書籍
発刊 2020.09
9.11でユダヤ教徒がムスリムを助けた理由とは
『定本 災害ユートピア』
なぜそのとき特別な共同体が立ち上がるのか
レベッカ・ソルニット 著 | 高月 園子 | 亜紀書房 | 508p | 2,600円(税別)
Contents

プロローグ 地獄へようこそ
1.ミレニアムの友情:サンフランシスコ地震
2.ハリファックスからハリウッドへ:大論争
3.カーニバルと革命:メキシコシティ大地震
4.変貌した都市:悲嘆と栄光のニューヨーク
5.ニューオーリンズ:コモングラウンドと殺人者
エピローグ 廃墟の中の入り口
解説 レベッカ・ソルニットを読み解く(渡辺 由佳里)

Introduction
大地震や台風・洪水、あるいは無差別テロなど、多くの人命が失われる大災害に突然見舞われた時、人々はパニックに陥り、盗難や食べ物の奪い合いなどが起こると思いがちだ。しかし実際には、どんなに悲惨な状況でも人々は助け合い、絆を確かめ合う行動がしばしば見られる。それはなぜなのだろうか。

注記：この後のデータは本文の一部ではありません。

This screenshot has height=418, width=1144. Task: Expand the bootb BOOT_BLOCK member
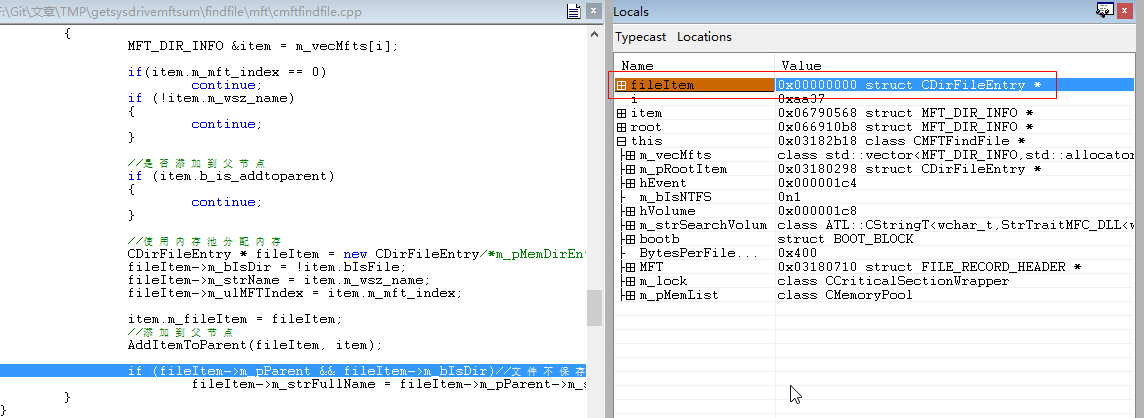click(x=629, y=240)
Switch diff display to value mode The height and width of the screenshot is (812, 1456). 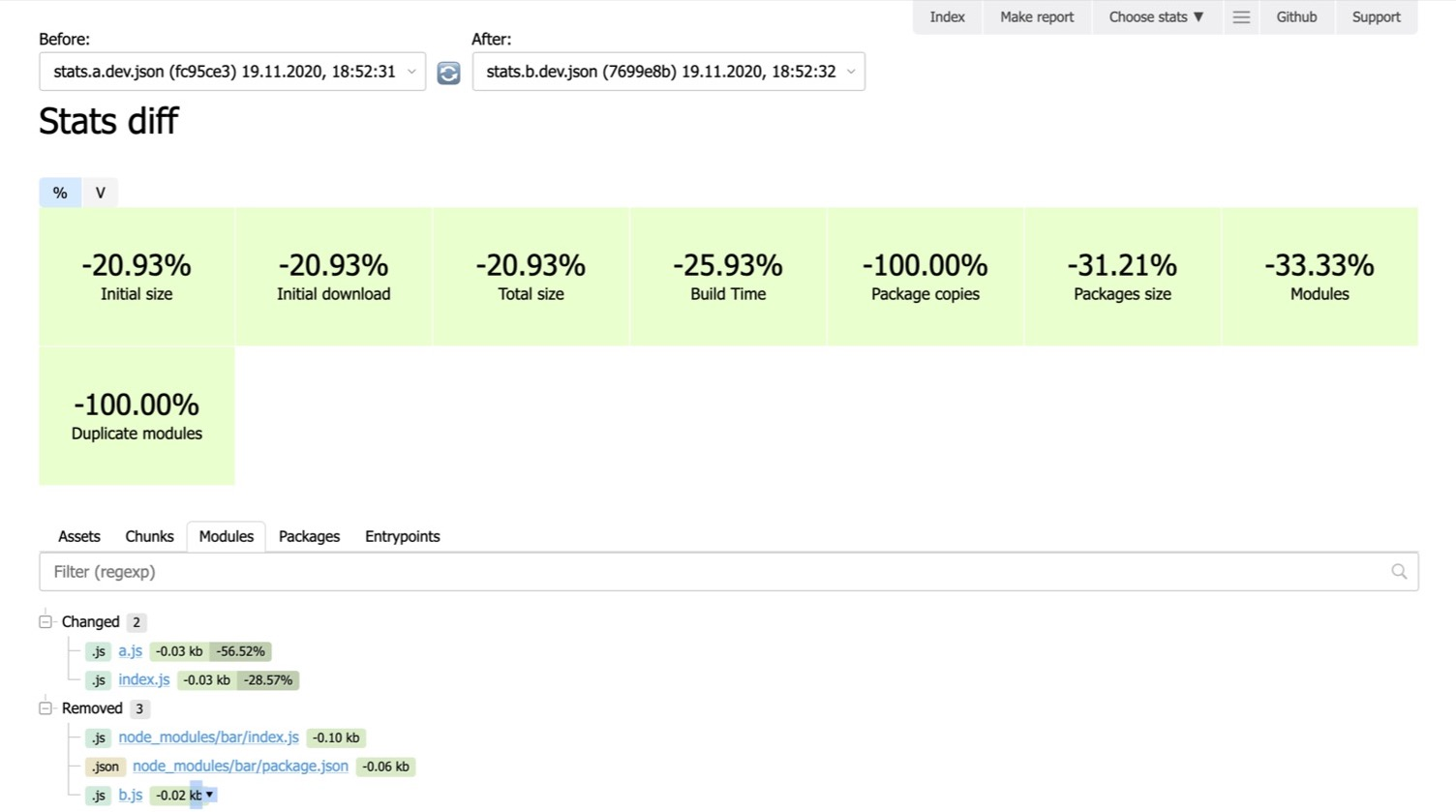[100, 193]
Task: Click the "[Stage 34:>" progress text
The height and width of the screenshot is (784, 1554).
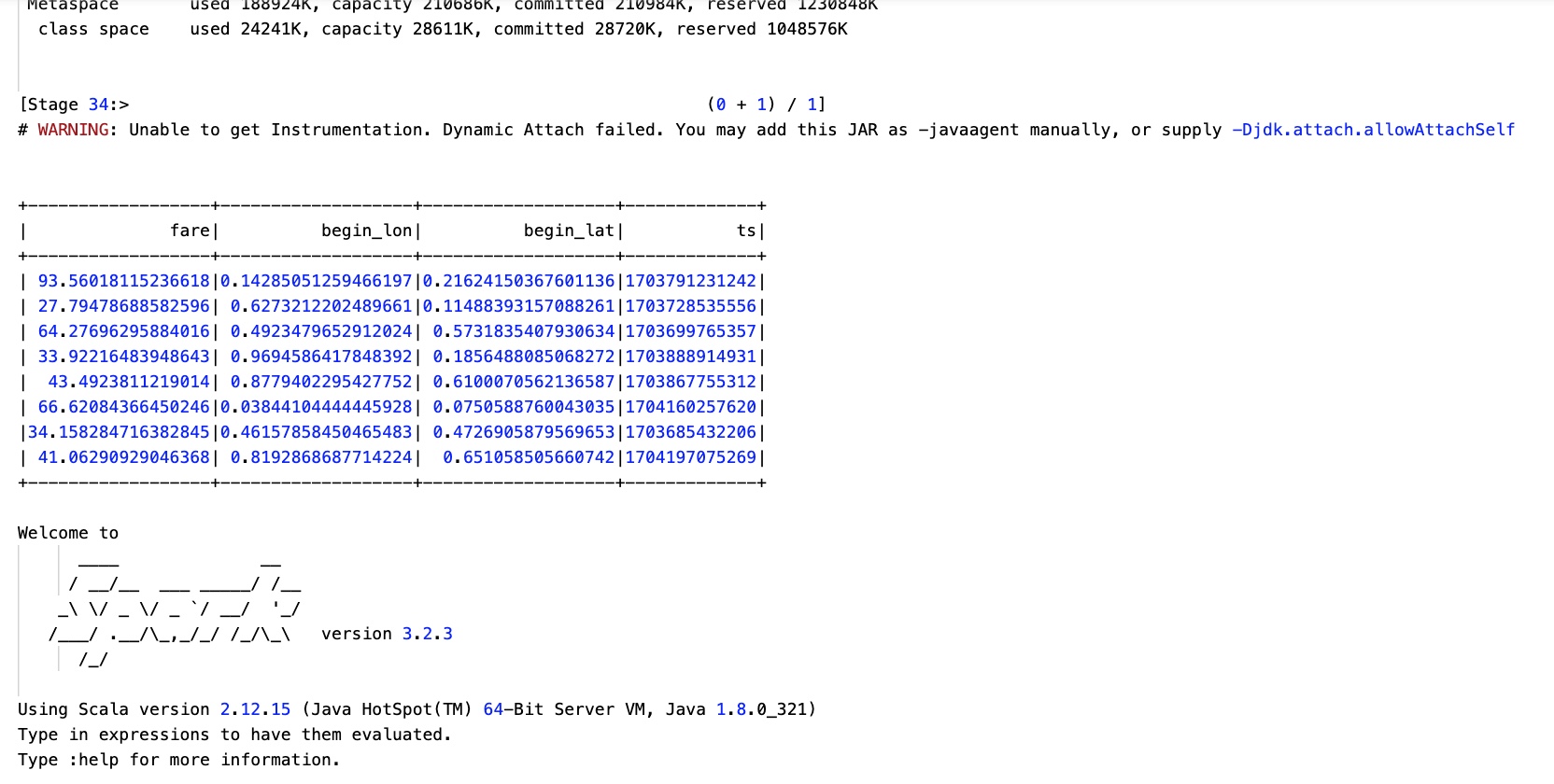Action: point(74,105)
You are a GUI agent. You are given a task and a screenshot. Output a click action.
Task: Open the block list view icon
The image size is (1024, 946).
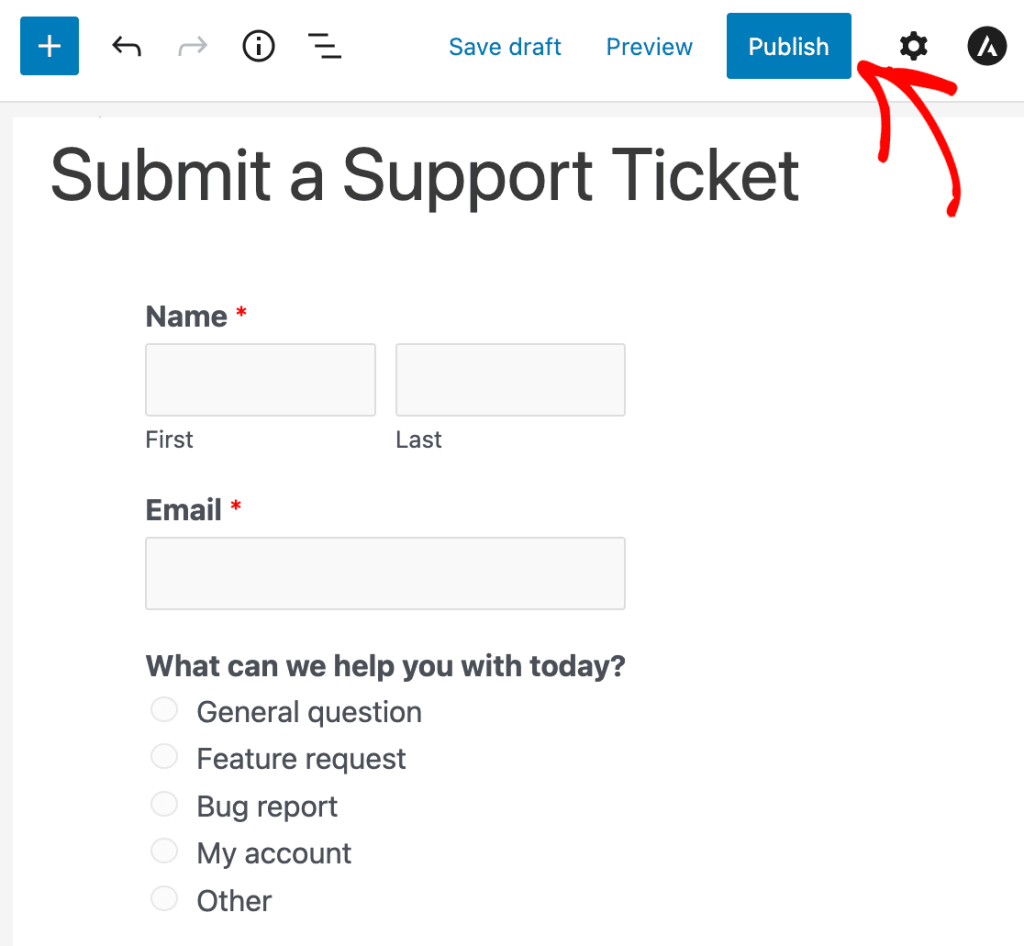point(324,46)
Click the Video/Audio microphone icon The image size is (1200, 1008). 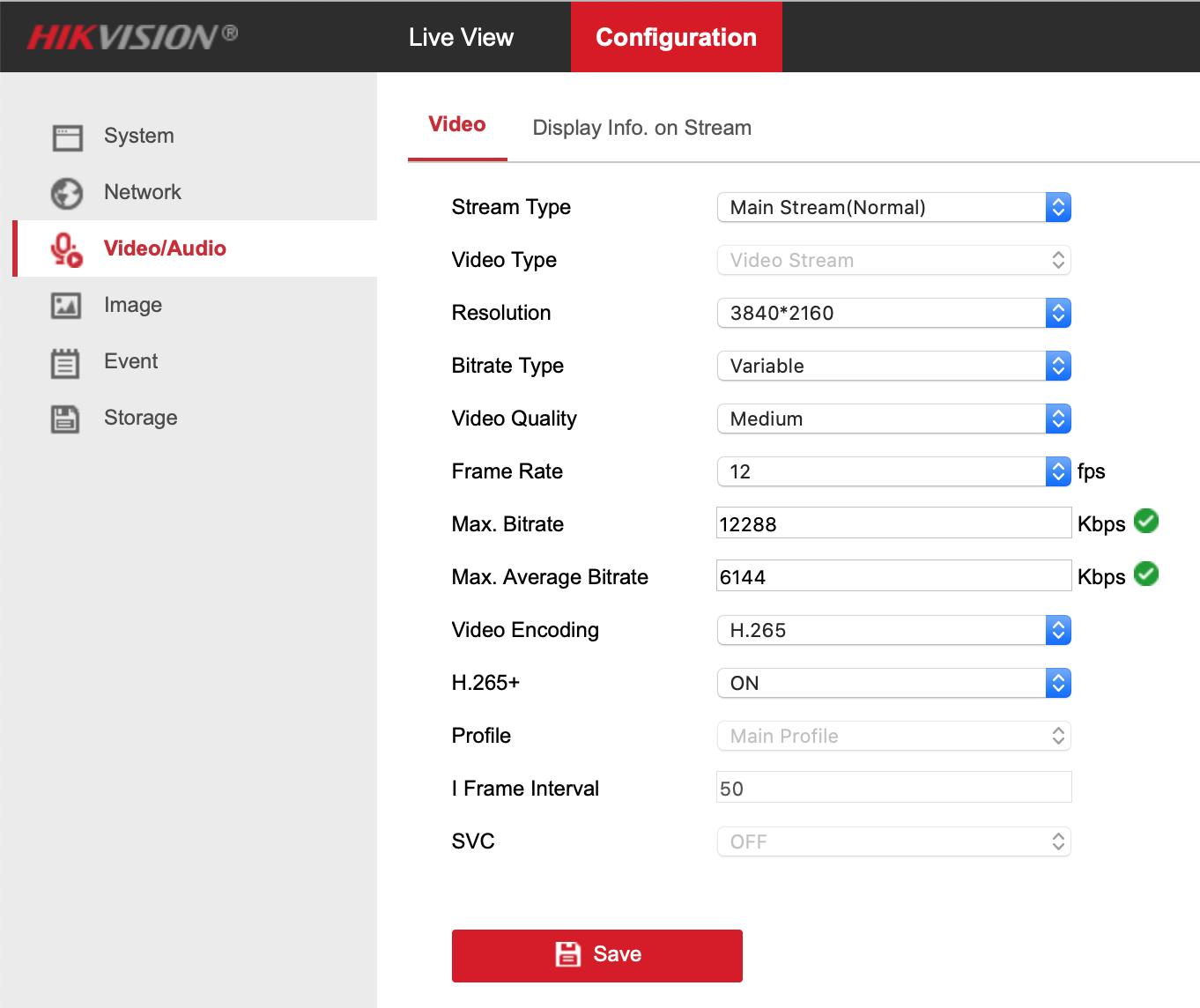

原書が2009年、日本語版が2010年に刊行され、ロングセラーとなった書籍の「完全版」である本書は、大災害が発生したときに、人々が自発的に相互扶助の秩序を作り上げるメカニズムを、多数の事例をもとに明らかにする。取り上げられるのは、1906年のカリフォルニア大地震、ニューオーリンズの巨大ハリケーン、9.11テロといった米国の災害。たとえば2001年の「9.11テロ」は、米国民のイスラムへの憎悪を増幅させたとされているが、現地では、人種の壁さえ越えた仲間意識と信頼でつながった一種の「パラダイス」「ユートピア」が出現していたという。本書にはその興味深い詳細が、ドキュメンタリータッチで描かれている。著者は、1961年生まれの作家・歴史家・アクティヴィスト(活動家)。カリフォルニア州に育ち、環境問題や人権、反戦などの政治運動に参加。『River of Shadows』で全米批評家協会賞、マーク・リントン歴史賞を受賞。